Kermissen en circussen, waarvoor zijn vader decors schilderde, zouden De Smet levenslang inspireren. In deze uitgezuiverde compositie wordt de ruimte herleid tot een tweedimensionaal vlak en is het kleurenpalet beperkt. De figuren krijgen een ovaal hoofd, amandelvormige ogen, volle wangen met een blos, en een cilindervormige hals en ledematen. Ze doen denken aan de Franse kunstenaar Fernand Léger, maar zijn ook geïnspireerd door de Afrikaanse en Egyptische kunst.
Als kind maakte de Gentenaar Gustave De Smet kennis met de wereld van kermissen en circussen: zijn vader schilderde decors voor de bijbehorende tenten. Het werd voor zoon Gustave een levenslange inspiratiebron.

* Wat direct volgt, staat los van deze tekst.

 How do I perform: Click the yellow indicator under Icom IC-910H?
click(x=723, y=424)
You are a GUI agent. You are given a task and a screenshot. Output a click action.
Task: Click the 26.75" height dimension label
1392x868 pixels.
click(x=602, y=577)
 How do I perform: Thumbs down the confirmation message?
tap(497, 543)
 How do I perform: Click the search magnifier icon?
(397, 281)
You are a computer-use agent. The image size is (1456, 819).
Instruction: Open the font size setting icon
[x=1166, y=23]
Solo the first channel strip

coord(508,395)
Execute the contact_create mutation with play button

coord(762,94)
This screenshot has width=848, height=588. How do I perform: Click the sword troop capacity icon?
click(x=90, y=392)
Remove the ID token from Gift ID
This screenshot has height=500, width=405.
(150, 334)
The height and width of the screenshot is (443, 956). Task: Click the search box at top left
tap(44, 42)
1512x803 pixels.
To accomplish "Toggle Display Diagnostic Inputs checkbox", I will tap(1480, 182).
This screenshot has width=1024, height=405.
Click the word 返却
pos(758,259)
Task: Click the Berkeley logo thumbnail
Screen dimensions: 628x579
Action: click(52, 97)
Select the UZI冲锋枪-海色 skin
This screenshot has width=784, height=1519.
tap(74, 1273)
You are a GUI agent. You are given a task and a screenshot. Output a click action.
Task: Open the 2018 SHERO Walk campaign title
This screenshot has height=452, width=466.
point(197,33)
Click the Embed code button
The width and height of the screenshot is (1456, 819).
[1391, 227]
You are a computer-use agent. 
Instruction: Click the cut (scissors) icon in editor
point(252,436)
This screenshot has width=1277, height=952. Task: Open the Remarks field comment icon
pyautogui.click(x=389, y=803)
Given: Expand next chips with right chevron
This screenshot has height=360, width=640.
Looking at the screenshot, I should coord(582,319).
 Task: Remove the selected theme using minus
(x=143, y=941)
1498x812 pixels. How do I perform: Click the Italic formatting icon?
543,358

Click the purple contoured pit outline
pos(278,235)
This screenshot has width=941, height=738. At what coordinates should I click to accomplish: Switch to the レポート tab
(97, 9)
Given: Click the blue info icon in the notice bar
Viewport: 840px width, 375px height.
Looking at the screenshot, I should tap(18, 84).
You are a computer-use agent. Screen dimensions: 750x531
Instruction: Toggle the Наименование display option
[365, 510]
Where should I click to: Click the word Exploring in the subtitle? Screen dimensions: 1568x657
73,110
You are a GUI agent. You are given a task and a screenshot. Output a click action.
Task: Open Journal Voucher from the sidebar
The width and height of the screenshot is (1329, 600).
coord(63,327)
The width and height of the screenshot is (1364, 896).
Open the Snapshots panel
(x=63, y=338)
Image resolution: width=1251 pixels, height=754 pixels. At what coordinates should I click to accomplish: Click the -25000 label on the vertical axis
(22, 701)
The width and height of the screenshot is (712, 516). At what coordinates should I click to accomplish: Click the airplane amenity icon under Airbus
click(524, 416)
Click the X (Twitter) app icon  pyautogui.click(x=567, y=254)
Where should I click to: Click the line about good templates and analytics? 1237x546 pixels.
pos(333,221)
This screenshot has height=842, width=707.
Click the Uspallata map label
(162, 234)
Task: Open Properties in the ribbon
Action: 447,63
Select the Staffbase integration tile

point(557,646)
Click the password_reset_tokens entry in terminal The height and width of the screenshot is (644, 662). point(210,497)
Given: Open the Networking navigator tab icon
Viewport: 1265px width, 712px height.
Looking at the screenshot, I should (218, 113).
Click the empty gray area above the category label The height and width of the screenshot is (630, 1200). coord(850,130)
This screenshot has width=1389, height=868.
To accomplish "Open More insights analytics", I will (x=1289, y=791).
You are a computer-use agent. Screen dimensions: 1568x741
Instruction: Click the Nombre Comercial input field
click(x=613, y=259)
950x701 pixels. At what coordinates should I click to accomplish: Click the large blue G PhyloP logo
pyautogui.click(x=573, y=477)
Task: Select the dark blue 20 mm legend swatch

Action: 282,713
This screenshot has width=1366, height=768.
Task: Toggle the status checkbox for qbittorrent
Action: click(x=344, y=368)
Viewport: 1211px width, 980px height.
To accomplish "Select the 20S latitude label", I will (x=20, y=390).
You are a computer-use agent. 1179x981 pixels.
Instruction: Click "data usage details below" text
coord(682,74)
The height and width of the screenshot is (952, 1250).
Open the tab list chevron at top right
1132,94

We staan voor een schietkraam. Als De Smet in 1923 dit doek schildert, heeft hij al kennisgemaakt met de Europese avant-garde, zoals het kubisme van Picasso en het Duitse expressionisme. Dat gebeurde tijdens een jarenlang verblijf in Nederland, tijdens en na de Eerste Wereldoorlog. Die ontmoeting en inspiratie zal zijn werk blijven bepalen.
Bruin, rood en oker: dat is hier het minimalistische kleurenpalet. De ruimte is herleid tot een plat, tweedimensionaal vlak en de vier personages zijn types met kenmerken die we bij de figuren van De Smet vaak zien: een ovaal hoofd, amandelvormige ogen, volle wangen met een blos, een hals als een cilinder en armen en benen als buizen.
Gustave De Smet maakt deel uit van de Vlaamse expressionisten die in de buurt van Sint-Martens-Latem bij Gent wonen en werken.